Patients taking leflunomide should have a complete haemogram and ALT (SGPT), monitored at baseline and monthly for 6 months following initiation of therapy, if stable every 6 to 8 weeks thereafter. In addition, if leflunomide and MTX are given concomitantly, American College of Rheumatology (ACR) guidelines for monitoring methotrexate-induced liver toxicity must be followed.
There is no data regarding the safety of leflunomide in children with JRA and it is not recommended for patients < 18 yrs of age. It is contraindicated in those with hepatic insufficiency. Caution needs to be exercised in patients with chronic renal insufficiency as plasma levels of A77 1726 are increased with impaired kidney function.
Leflunomide is contraindicated in pregnant females and those not on reliable contraception because of demonstrated teratogenic effects in mice. Although male-mediated fetotoxic effects are not known, men wishing to have a child should avoid the drug. Women/men on leflunomide and wanting to have a child should undergo drug elimination procedure and ensure non-detectable plasma levels (less than 0.02 mg/L or 0.02 µg/mL).[8]
If there are indications to stop the drug on account of adverse reactions, overdosage or reproductive issues, the following is undertaken to achieve non-detectable plasma levels (less than 0.02 mg/L or 0.02 µg/mL) 1) Administer cholestyramine 8 g 3 times daily for 11 days. (The 11 days do not need to be consecutive unless there is a need to lower the plasma level rapidly.) Verify plasma levels less than 0.02 mg/L (0.02 µg/mL) by two separate tests at least 14 days apart. If plasma levels are higher than 0.02 mg/L, additional cholestyramine treatment should be considered. 2) Administration of activated charcoal (powder made into a suspension) orally or via nasogastric tube (50 g every 6 hours for 24 hours) in addition to the above, if rapid lowering of the drug levels is indicated.

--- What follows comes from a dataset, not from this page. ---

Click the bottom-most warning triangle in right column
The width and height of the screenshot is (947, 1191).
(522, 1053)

The efficacy and safety of leflunomide as monotherapy is comparable to that of first-line DMARDs-MTX and SSZ. However, rheumatologists have differing opinions regarding the exact place of leflunomide in the hierarchy of DMARDs for RA. Presently, leflunomide is considered for use in the following clinical situations - 1) As monotherapy in place of MTX or SSZ when the latter drugs are poorly tolerated or contraindicated.[22],[23] 2) Refractory RA patients- In combination (add-on therapy) with MTX for patients with persistent active RA despite recommended doses of MTX.[16],[22] Further studies and longer follow-up periods are required before it can be advocated as first-line therapy for use in combination with other DMARDS.
1) High cost of therapy as compared to established DMARDs. 2) Lack of facilities to monitor blood levels during drug elimination procedures when indicated.

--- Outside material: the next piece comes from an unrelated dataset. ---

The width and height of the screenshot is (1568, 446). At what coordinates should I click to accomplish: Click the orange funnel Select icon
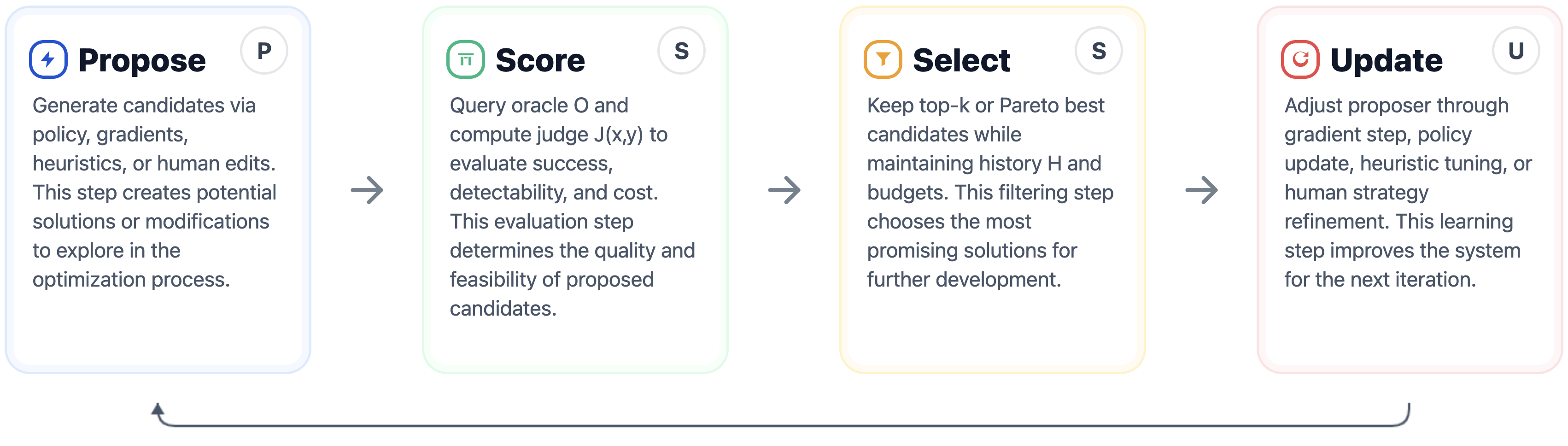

Leflunomide as an immunomodulator is presently being evaluated for use in patients with systemic lupus erythematosus,[24] Wegener's granulomatosis,[25] Crohn's disease,[26] and solid tumours.[27]

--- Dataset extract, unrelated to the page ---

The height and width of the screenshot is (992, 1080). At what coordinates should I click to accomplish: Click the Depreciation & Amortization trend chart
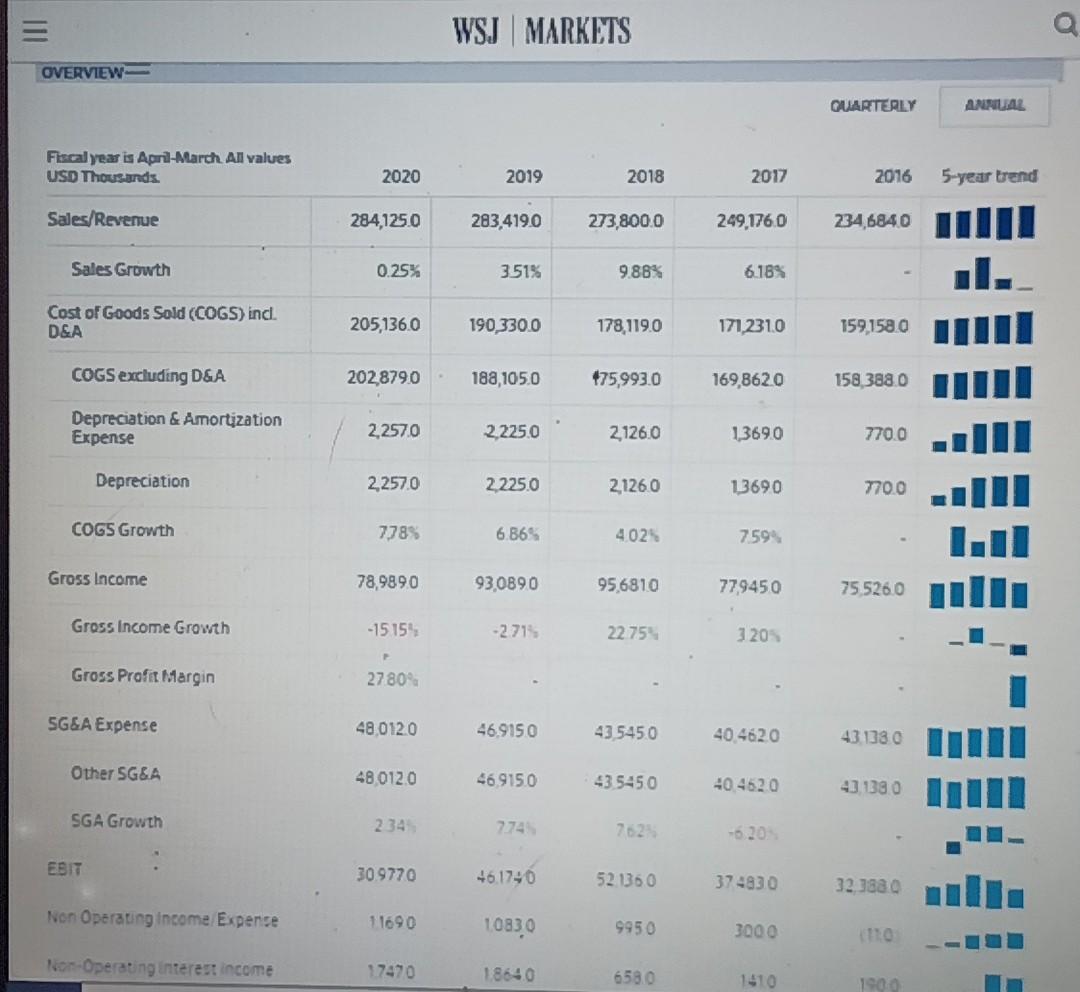coord(983,436)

Leflunomide, a new DMARD with novel immunomodulatory and anti-inflammatory properties, has been added to the armamentarium against RA after more than 10 years of use of established DMARDs. It has shown equivalent efficacy, safety and tolerability when compared with the existing first-line DMARDs - SSZ and MTX- in controlled clinical trials. With extended experience in routine clinical practice, it may be a first choice when starting DMARD treatment for this progressive and disabling disease. There are also encouraging results with weekly leflunomide therapy which, if confirmed with large-scale blinded trials, may result in lesser cost of therapy, less side-effects and better compliance without loss of efficacy.